The following hypotheses incorporate a spatial question and can be effectively analyzed in a GIS:
A greater percentage of poor people than of wealthier people live in polluted environments.
Newcomers who move to a rural area tend to cluster in areas with people of similar socioeconomic background.
Rates of AIDS are lower among individuals with a college education.
Individuals with strong social ties in their local communities are more likely to participate in local governance.
A final comment on the hypothesis is that it establishes what you believe to be important about your research project. As a researcher, you can think about how GIS might add to the understanding of your hypothesis by identifying key variables (figure 3.8).

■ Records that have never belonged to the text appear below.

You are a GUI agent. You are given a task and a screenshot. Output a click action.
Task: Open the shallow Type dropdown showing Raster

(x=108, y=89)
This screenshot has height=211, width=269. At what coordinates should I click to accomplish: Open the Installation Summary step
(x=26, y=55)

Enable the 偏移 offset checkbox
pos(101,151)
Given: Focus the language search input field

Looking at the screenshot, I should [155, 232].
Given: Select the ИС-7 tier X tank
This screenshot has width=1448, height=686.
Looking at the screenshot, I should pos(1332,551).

Figure 3.8 A chemical factory releases smoke into the atmosphere. Nickolay Khoroshkov/Shutterstock.com.
Every hypothesis should have a single dependent and one or more independent variables. In the first hypothesis listed previously, a GIS could be used to take census data overlaid with pollution data from the Environmental Protection Agency’s Toxic Release Inventory database. Socioeconomic information would come from the census data, and you could define (according to whatever criteria you deem appropriate) what areas are polluted (figure 3.9).
Figure 3.9 Facilities that are registered on the Environmental Protection Agency’s Toxic Release Inventory are recorded as point locations in the database. Information regarding the specific pollutants released is also recorded. Here these are coded on an ordinal scale from low toxicity (white circles) to high toxicity (black circles). Assume that the polygons on the map represent the census tracts with a specified percentage of the population classified as poor (as defined from census data). We could use the GIS to determine if there is a statistical difference based solely on the point locations of facilities releasing toxic waste (do they fall in the census tract or not?) or based on other spatial concepts such as nearness or adjacency.

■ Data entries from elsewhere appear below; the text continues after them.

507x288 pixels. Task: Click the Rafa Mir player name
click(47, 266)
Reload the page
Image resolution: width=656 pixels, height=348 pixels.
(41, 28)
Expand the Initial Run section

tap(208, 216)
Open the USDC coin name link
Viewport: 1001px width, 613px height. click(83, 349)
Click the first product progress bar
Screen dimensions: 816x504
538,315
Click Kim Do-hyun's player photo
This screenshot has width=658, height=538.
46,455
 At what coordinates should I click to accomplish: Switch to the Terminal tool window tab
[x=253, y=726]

If you consider the spatial distribution of the pollution sources in figure 3.9, several things might be apparent. First, the majority of the mid- and high-pollution facilities are somewhat clustered to the left of center on the map in polygons 1, 2, and 7. It would be logical to assume that if the center of the map (polygon 4) were the historic city center, industrial facilities, particularly the older, higher-polluting facilities, would have grown up around the city center. Over time, newer, cleaner facilities might be expected to grow on the edges of the city. Second, you will notice that facilities are generally located on the left side of the map, with no facilities sited on the right side of the map (polygons 3, 5, and 8). Last, we might note that although the central polygon (polygon 4) has no points inside it, and polygon 7 has only one light polluter, several other sources of pollution are just across the line in the adjacent polygons (polygons 1, 2, and 6). We will further discuss this example as we go through the remaining stages of research. As an exercise, you might also consider the other three hypotheses presented earlier or others you are interested in exploring. What considerations might be important as you operationalize this for your spatial analysis of the data in each of these situations?